We hit a heck of a sale at Toys R Us and well, let's just say that it looks like I am the grandmother of twin Cabbage Patch Kids named Emmalee and Haleigh, but my oldest daughter doesn't know it yet. My son will probably grow up to be a sniper (Hopefully for the good guys - like a SWAT team or something) because of the laser tag guns he's getting and my youngest child will end up with an eating disorder from all of the Barbies she will soon be in posession of. Man, Christmas is awesome. As usual, my mother picked out most of her presents and we're both okay with that. The woman has everything and it's just easier to let her pick out her own gifts. She acts really surprised for the sake of the kids, I gotta give her that.
The sleepover on Friday night really was fun. I was just so durn tired when I wrote the previous post, I didn't realize how much fun I had had.
Two of the boys, plus Sam, got off the bus here, Chandler was already here, Tater brought out Jen's boy and we picked up Mrs. Coach's son. On the way to Mrs.' house the boys pretended we were in a roller coaster and kept their hands in the air every time we went up or down a hill. There was much "ohhhhhhhhhhh"ing and yelling. Then the talk of flatulence began at dinner and Tater and I were rather entertained, if not disturbed, at their fascination with bodily functions.
Case in point: One little boy asked for a napkin. Another said, "Eh, I don't need no napkin - I just use my sleeve." (No, Mrs. Coach that one wasn't yours. It was mine.) Then my darling nephew pipes in with "Hey! We could use the napkins to wipe our butts!" And oh the laughing that caused. It was disgusting, not in the least bit funny, yet they all were holding their stomachs, doubled over laughing at it. Then as the laughter died down someone farted. (Yes, Mrs. Coach, that one was your child.) It began anew. The whole night was like that.
We took them to see Chicken Little and I really have to say that it went well. Surprisingly well. They were hopped up on chocolate and the sugar from the Sprite (at least there was no caffeine in the pop) and I was leary as to how it would go down, but I shouldn't have been worried. They made their mommas proud. The movie itself was rather intense. And while the mother didn't actually die in the movie, as per usual Disney movie tradition, the mother chicken was dead. And there was a lot of alien violence, tense moments and downright scary stuff. Chandler sat on my lap and shook through most of it. When it was over I asked Jen's son if he liked it. He threw his arms around me and said, "Those alien guys were SCARY!" And Chandler would've given it a thumbs down if he could've stopped shaking. Sam said it was good, but "a little scary for a cartoon." We'll own it because, personally, I laughed my butt off through the whole thing.
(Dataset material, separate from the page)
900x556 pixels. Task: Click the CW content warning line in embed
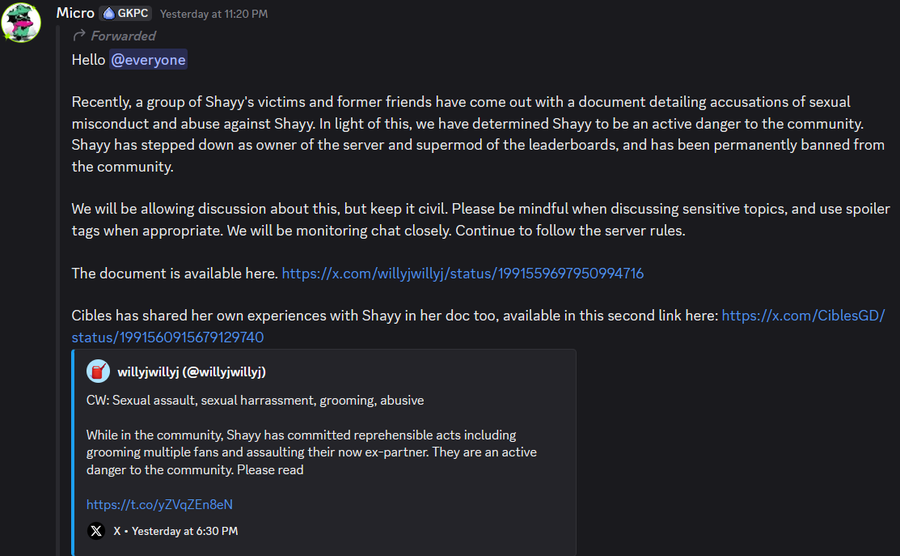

I love it when animated films have things in them that kids don't get, but are highly amusing to adults.
After the movie we came back here to the house where Paul had a roaring fire going in the fireplace. Tater had gone with me to the show as backup, (My main concern was that someone would need to go the restroom during the movie and what would I have done then?) so she went off to the farmette and Paul and I settled in to put together the many Ninja Turtle vehicles that our son had become the proud owner of. (Ugh, that's the second time I've used a preposition to end a sentence in this post. I'm losin' it, people, losin' it.) By the time we finished all that I had to move to the kitchen because the living room was so hot I wanted to puke. The boys had army guys battling Ninja Turtles, there was a GameBoy tournament going on, PS2 was being fought over and a good time was generally had by all. Owen, one of the boys in Sam's class, couldn't get enough of my homemade chocolate cake and asked if he could take a piece home to his mom. (She called me last night while we were in Joplin to get the recipe.)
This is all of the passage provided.